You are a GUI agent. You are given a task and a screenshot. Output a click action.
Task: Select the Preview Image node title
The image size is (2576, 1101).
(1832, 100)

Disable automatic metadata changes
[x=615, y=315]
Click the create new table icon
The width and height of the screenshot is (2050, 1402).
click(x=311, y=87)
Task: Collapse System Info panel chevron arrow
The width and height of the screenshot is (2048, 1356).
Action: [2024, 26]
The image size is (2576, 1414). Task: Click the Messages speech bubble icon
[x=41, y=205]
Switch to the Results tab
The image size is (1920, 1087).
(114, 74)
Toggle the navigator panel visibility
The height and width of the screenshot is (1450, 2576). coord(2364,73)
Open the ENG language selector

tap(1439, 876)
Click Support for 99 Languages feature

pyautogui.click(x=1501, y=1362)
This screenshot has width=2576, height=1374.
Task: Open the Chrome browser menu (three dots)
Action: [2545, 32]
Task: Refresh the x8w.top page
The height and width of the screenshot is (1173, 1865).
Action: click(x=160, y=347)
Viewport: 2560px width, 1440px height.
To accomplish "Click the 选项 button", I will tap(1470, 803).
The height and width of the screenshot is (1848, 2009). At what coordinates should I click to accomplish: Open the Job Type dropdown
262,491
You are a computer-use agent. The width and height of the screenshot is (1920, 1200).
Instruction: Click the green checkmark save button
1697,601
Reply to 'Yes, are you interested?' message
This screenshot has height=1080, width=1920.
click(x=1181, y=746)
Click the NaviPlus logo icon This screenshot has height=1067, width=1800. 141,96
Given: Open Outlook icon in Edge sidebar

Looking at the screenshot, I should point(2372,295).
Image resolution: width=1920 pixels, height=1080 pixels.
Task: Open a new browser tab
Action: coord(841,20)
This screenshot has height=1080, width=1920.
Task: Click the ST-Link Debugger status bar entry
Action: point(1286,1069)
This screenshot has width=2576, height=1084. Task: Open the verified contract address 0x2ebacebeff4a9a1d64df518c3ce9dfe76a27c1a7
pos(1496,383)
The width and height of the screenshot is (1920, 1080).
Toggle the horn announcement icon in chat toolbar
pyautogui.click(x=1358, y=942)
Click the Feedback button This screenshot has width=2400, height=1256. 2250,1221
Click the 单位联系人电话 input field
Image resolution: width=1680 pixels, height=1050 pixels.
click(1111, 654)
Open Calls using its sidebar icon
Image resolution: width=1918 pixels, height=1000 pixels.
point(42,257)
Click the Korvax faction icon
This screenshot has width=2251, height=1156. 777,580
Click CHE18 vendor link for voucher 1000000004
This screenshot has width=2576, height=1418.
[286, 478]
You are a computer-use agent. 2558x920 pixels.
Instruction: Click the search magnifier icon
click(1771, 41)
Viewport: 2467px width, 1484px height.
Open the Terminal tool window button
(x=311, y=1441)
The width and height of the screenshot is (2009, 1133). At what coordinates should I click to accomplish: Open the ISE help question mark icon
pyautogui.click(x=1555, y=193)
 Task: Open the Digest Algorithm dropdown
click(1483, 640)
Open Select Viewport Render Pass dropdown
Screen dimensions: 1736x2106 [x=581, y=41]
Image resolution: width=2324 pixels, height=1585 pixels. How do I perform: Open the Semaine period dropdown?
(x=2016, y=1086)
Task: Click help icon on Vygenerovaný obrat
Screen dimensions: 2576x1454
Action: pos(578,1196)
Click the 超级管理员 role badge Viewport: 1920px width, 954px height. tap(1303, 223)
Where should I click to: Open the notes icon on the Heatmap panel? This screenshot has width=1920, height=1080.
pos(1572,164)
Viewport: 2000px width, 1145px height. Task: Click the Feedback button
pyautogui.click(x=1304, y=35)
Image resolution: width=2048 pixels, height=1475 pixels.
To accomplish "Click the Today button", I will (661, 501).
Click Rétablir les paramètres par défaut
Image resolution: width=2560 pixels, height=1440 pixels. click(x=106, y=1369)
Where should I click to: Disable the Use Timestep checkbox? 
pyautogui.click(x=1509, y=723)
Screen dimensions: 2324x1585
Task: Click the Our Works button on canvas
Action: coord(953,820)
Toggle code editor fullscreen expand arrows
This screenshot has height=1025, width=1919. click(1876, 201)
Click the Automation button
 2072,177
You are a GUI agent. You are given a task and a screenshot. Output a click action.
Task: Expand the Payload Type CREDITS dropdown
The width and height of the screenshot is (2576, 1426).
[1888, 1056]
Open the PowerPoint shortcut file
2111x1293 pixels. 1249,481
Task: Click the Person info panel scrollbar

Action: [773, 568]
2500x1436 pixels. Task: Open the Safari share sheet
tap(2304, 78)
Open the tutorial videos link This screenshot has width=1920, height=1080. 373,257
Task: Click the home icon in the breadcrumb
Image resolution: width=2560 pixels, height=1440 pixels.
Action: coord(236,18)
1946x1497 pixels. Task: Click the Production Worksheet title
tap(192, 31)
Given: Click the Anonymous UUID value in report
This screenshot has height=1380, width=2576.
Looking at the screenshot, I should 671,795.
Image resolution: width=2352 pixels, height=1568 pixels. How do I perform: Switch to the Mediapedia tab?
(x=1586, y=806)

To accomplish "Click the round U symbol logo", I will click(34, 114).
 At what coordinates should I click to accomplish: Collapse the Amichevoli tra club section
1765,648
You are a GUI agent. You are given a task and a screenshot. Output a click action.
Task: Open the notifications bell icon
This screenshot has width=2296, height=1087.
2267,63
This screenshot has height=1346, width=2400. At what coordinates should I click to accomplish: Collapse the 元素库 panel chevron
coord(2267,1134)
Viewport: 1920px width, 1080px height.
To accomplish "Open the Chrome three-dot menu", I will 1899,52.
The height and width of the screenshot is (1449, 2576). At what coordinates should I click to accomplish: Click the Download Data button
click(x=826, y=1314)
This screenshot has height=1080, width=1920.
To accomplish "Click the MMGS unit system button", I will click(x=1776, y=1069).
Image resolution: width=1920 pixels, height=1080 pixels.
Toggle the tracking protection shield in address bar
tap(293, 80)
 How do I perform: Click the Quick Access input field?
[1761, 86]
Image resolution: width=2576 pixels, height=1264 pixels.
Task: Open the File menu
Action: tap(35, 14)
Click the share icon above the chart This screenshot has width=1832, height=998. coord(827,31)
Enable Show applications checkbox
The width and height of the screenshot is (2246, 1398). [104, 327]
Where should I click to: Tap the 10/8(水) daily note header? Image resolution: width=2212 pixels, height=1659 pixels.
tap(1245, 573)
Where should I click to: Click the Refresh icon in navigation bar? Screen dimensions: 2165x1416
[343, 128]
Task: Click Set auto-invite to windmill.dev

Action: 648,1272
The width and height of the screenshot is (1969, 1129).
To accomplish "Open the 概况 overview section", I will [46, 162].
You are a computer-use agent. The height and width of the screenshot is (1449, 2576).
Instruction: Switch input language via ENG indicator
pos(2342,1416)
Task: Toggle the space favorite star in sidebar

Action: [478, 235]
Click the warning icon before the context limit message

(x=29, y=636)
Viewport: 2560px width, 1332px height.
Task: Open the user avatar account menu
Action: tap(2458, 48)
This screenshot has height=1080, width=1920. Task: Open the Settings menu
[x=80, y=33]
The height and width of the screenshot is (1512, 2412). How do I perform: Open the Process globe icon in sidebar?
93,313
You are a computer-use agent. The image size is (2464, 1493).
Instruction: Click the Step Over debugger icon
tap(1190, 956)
----
### Problem description
Above are the records. Copy the lines beginning at the one that has "Task: Open the Digest Algorithm dropdown" and ending with the one that has "Click the 超级管理员", unchanged.

### Your response
 Task: Open the Digest Algorithm dropdown
click(1483, 640)
Open Select Viewport Render Pass dropdown
Screen dimensions: 1736x2106 [x=581, y=41]
Image resolution: width=2324 pixels, height=1585 pixels. How do I perform: Open the Semaine period dropdown?
(x=2016, y=1086)
Task: Click help icon on Vygenerovaný obrat
Screen dimensions: 2576x1454
Action: pos(578,1196)
Click the 超级管理员 role badge Viewport: 1920px width, 954px height. tap(1303, 223)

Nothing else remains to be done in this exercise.